Task objective: Set down again exactly the lines of the listing below that fall between the line holding "мостбет официальный регистрация (65, 410)" and the line holding "Fedez (123, 2381)", inclusive.

Material provided:
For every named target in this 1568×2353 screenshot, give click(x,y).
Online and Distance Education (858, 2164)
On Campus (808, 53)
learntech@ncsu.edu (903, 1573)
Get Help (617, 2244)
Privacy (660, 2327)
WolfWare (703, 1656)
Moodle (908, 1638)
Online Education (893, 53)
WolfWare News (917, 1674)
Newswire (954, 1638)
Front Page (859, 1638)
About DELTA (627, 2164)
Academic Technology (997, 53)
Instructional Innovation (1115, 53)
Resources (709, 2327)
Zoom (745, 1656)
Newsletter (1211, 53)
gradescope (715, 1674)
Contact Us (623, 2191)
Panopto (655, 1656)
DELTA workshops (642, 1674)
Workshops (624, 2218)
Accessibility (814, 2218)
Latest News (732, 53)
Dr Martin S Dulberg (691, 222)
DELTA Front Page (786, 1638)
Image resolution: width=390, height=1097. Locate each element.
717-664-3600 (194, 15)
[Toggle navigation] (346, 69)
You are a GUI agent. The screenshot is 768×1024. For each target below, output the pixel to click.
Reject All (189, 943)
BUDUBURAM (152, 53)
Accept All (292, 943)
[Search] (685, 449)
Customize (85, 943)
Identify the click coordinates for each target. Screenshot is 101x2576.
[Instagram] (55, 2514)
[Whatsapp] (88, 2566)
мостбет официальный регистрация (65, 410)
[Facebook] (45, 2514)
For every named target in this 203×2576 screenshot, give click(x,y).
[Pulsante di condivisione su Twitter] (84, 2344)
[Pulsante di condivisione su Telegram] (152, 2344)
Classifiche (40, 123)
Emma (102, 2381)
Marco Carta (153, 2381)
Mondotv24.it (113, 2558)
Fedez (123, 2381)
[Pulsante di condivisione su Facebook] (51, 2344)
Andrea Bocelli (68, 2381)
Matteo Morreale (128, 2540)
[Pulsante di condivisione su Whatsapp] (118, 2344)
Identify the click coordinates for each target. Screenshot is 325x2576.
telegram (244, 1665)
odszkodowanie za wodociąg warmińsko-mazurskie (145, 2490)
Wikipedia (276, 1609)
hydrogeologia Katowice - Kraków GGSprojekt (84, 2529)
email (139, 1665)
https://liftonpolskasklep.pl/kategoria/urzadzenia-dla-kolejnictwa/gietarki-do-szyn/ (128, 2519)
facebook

Exercise response:
мостбет официальный регистрация (65, 410)
[Facebook] (45, 2514)
For every named target in this 203×2576 screenshot, give click(x,y).
[Pulsante di condivisione su Twitter] (84, 2344)
[Pulsante di condivisione su Telegram] (152, 2344)
Classifiche (40, 123)
Emma (102, 2381)
Marco Carta (153, 2381)
Mondotv24.it (113, 2558)
Fedez (123, 2381)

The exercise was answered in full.